---- Provided data

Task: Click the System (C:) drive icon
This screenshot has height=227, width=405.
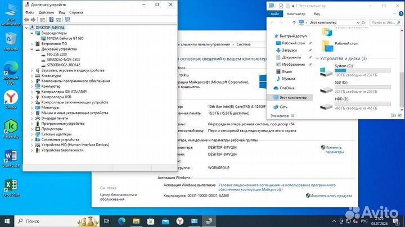Action: pos(325,72)
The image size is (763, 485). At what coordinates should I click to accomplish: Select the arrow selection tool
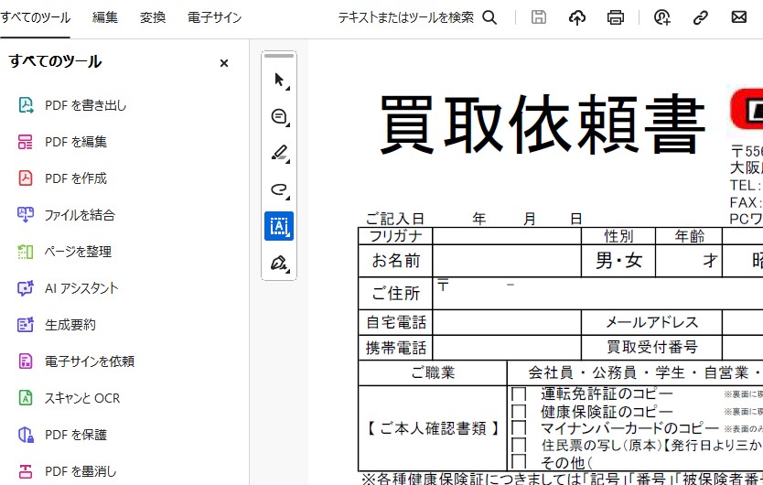[279, 80]
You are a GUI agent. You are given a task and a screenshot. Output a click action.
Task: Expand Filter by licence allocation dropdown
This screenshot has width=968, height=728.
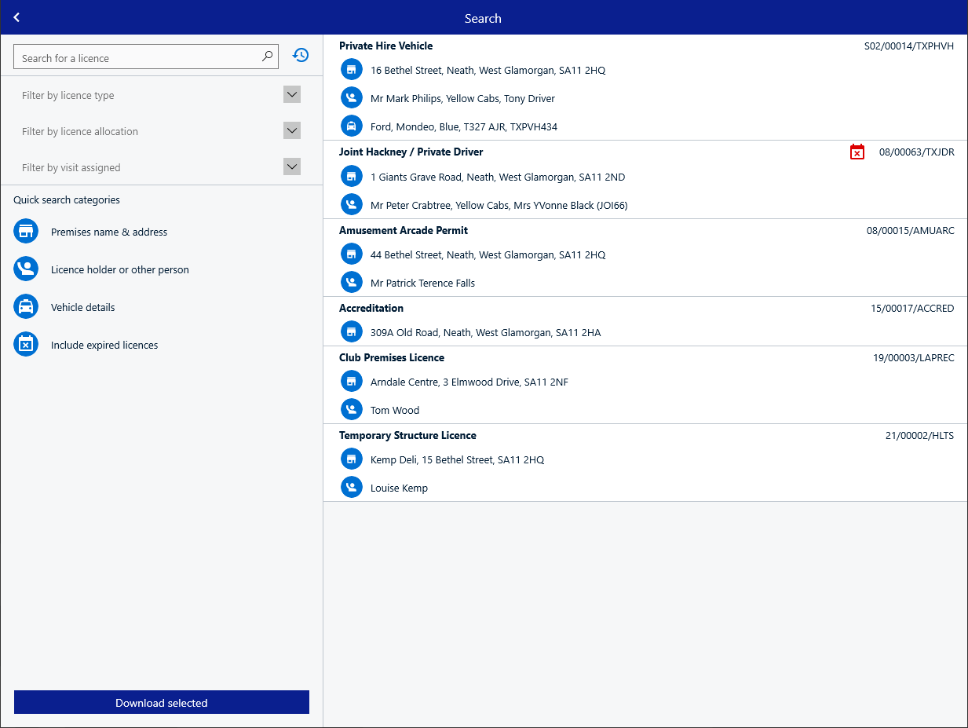tap(161, 131)
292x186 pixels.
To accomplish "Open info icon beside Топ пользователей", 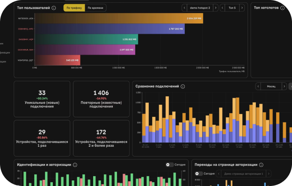I will click(x=54, y=8).
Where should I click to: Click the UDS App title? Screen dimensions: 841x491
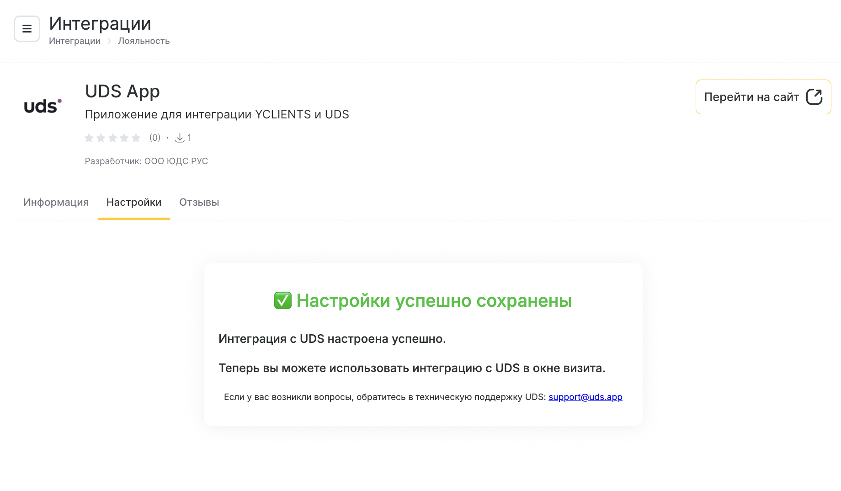[122, 91]
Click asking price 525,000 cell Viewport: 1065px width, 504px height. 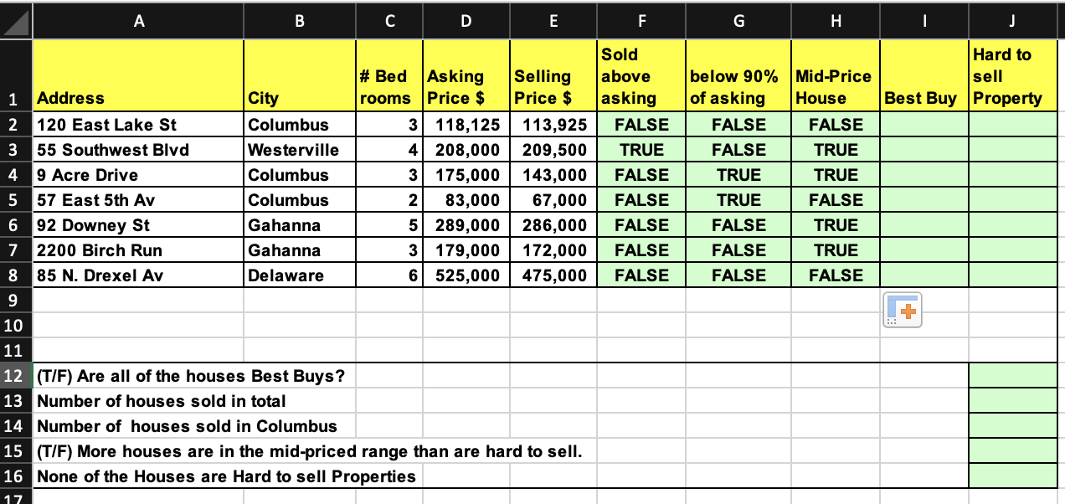(466, 275)
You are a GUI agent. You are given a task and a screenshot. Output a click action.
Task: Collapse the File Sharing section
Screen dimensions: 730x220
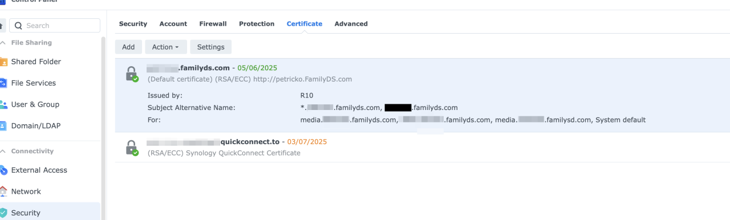click(x=3, y=43)
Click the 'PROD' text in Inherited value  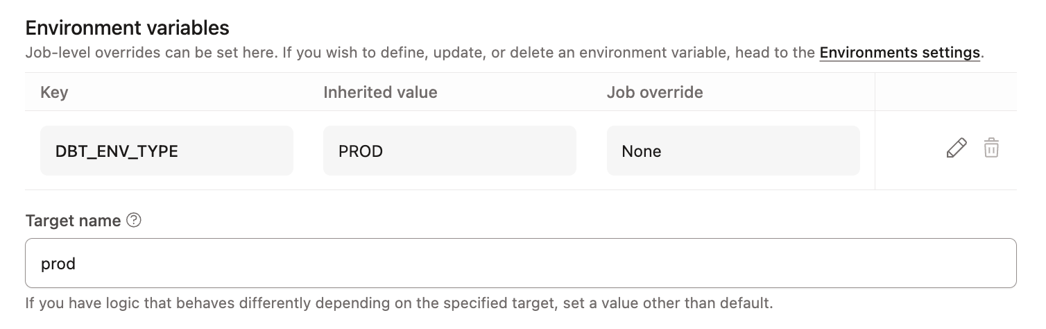click(x=361, y=151)
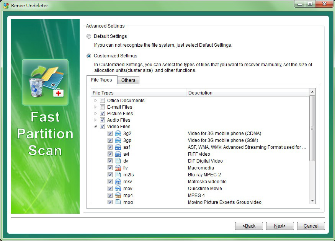335x241 pixels.
Task: Enable the Office Documents checkbox
Action: [102, 101]
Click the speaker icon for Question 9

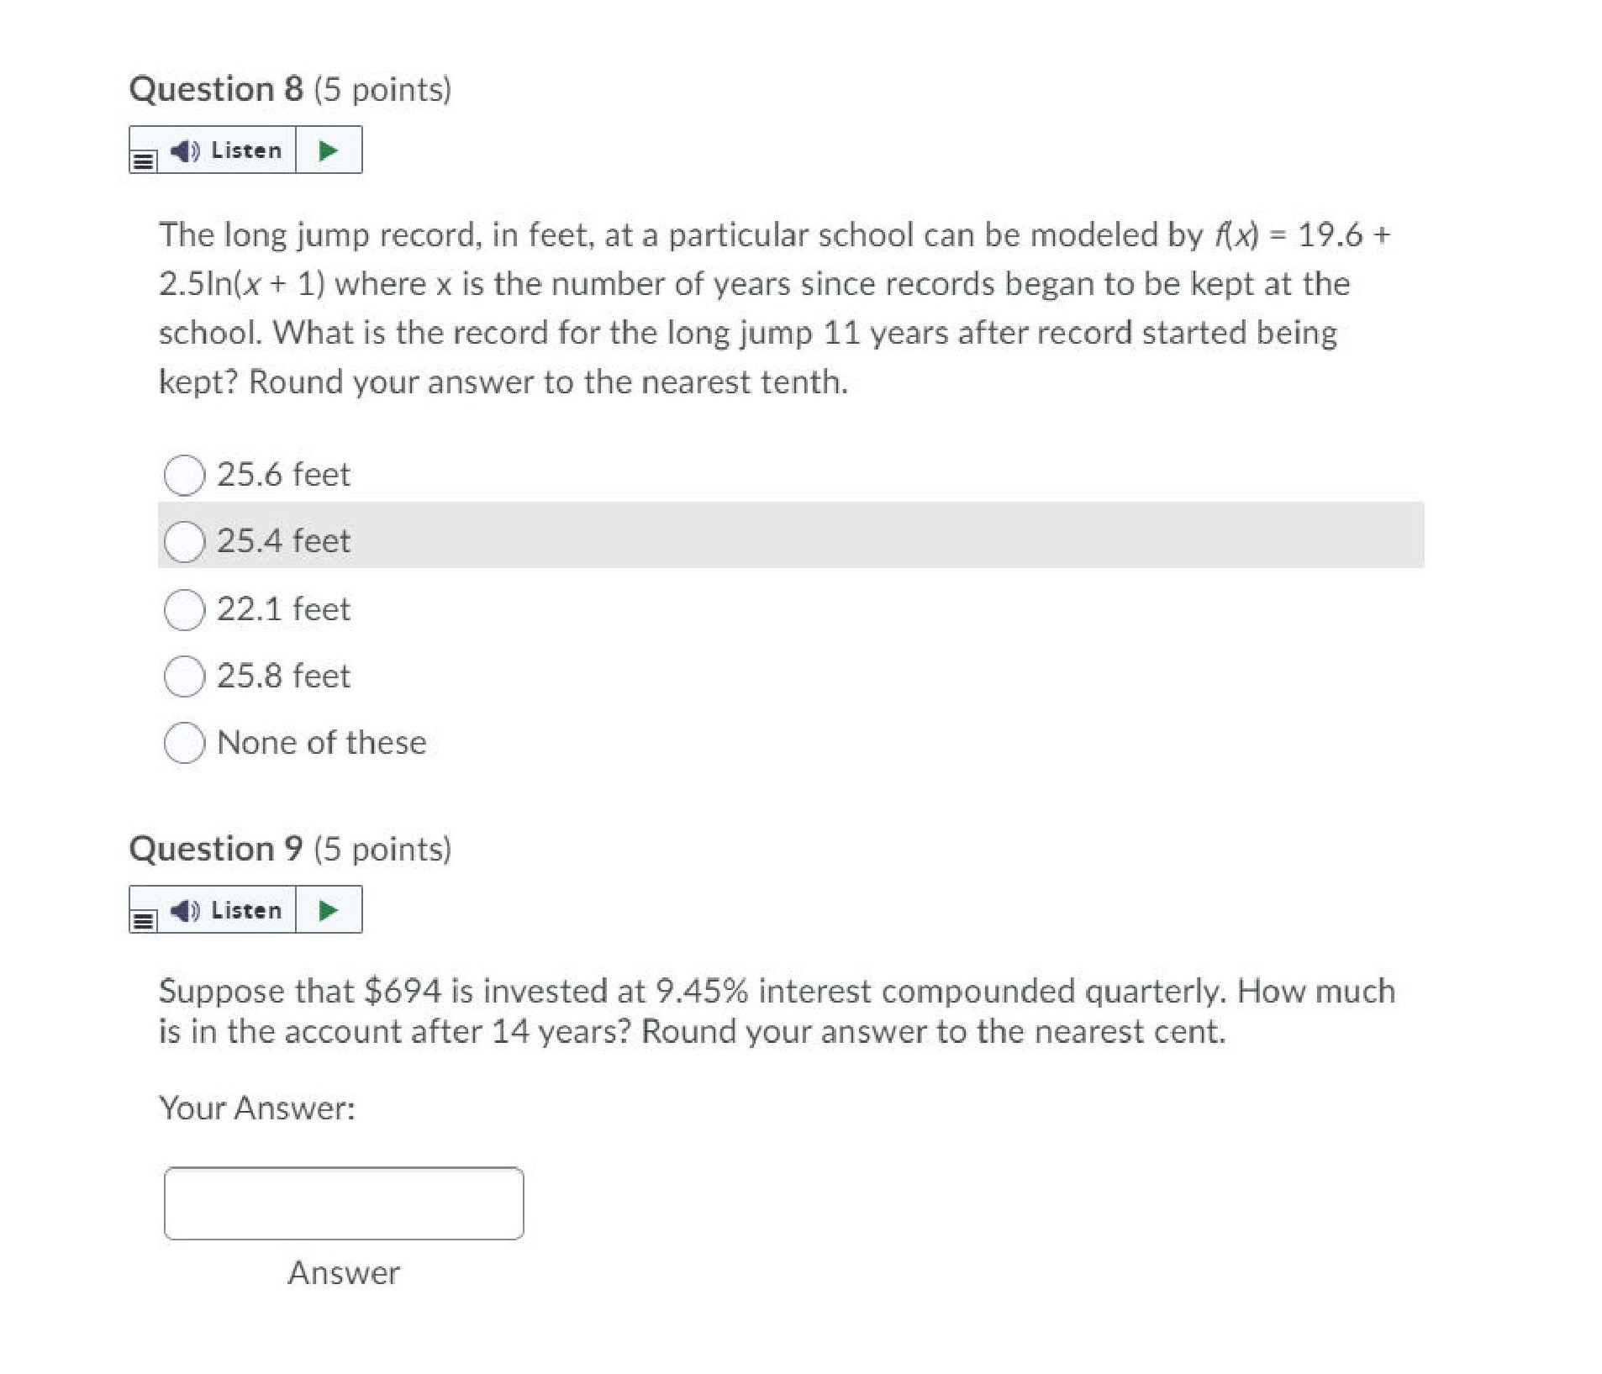(x=185, y=910)
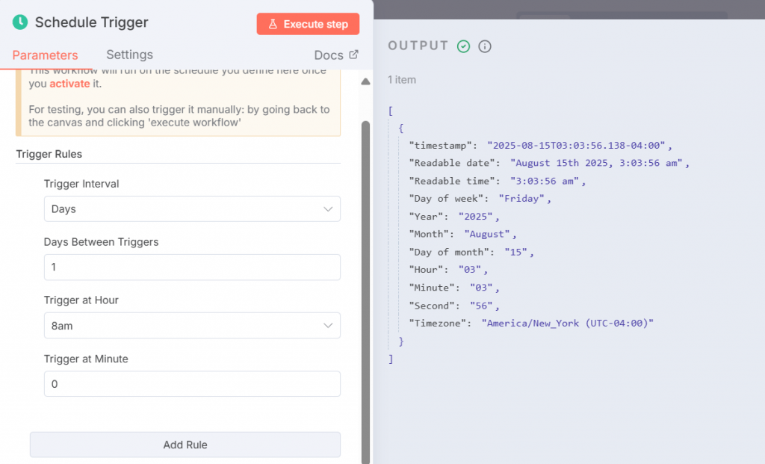Viewport: 765px width, 464px height.
Task: Click the scrollbar up arrow
Action: click(365, 82)
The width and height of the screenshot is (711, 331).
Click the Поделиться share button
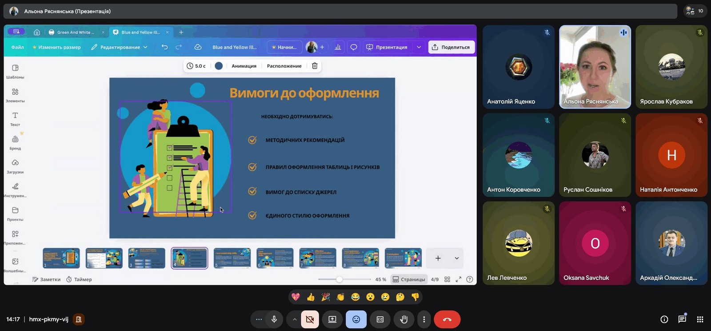point(451,47)
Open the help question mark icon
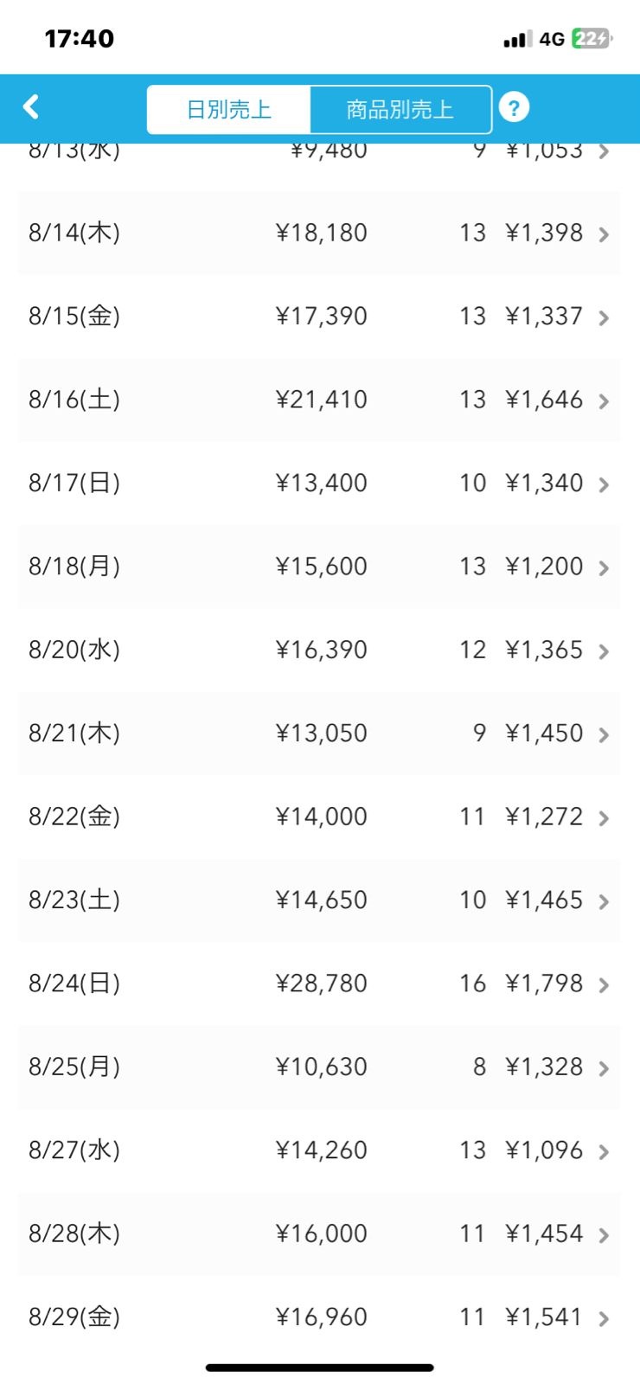The width and height of the screenshot is (640, 1384). (514, 108)
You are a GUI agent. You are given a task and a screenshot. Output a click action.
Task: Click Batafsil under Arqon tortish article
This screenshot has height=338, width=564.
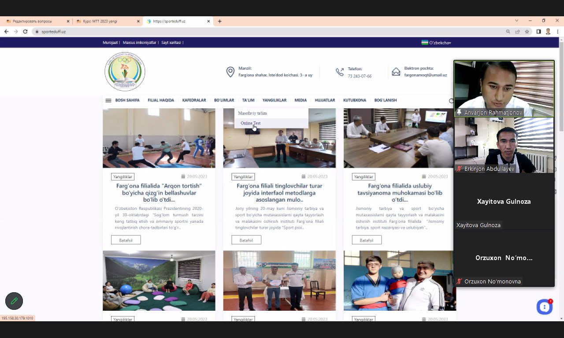126,240
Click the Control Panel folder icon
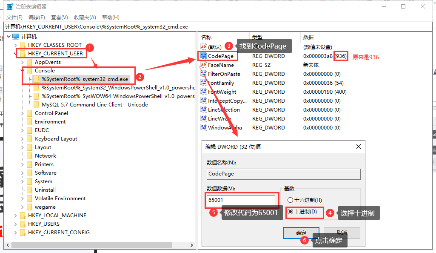The image size is (436, 253). coord(29,113)
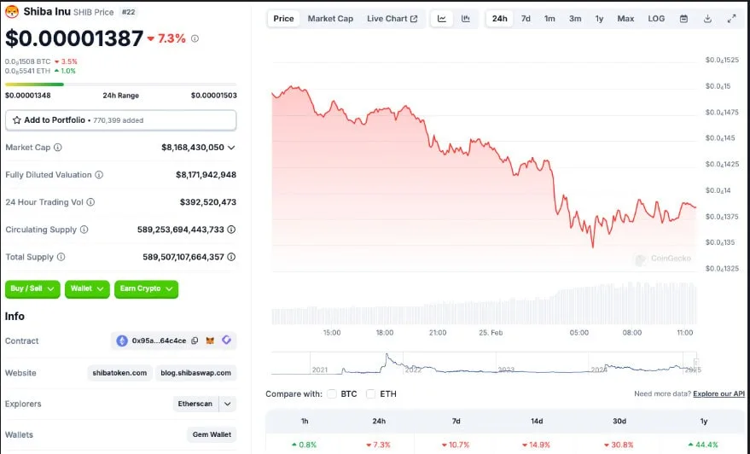This screenshot has width=750, height=454.
Task: Select the 7d time range
Action: [526, 19]
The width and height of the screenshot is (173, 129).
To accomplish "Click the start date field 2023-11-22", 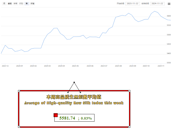I will point(133,4).
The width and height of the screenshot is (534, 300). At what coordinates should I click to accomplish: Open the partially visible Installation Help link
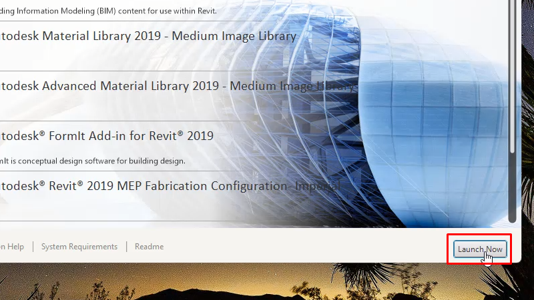[x=12, y=247]
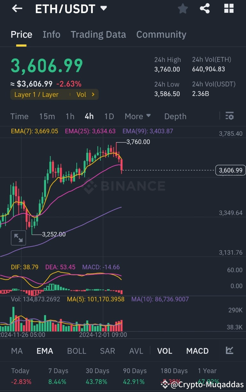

--------

Task description
Pictures are to be left out while the lines from the beginning of the records through the line with "Task: Expand Filter" are copied word for word.

Solved problem
Task: Click the System (C:) drive icon
This screenshot has height=227, width=405.
Action: pos(325,72)
The image size is (763, 485). At what coordinates should I click to accomplish: Select the arrow selection tool
[279, 80]
You are a GUI agent. You are given a task and a screenshot. Output a click action.
Task: Expand Filter by licence allocation dropdown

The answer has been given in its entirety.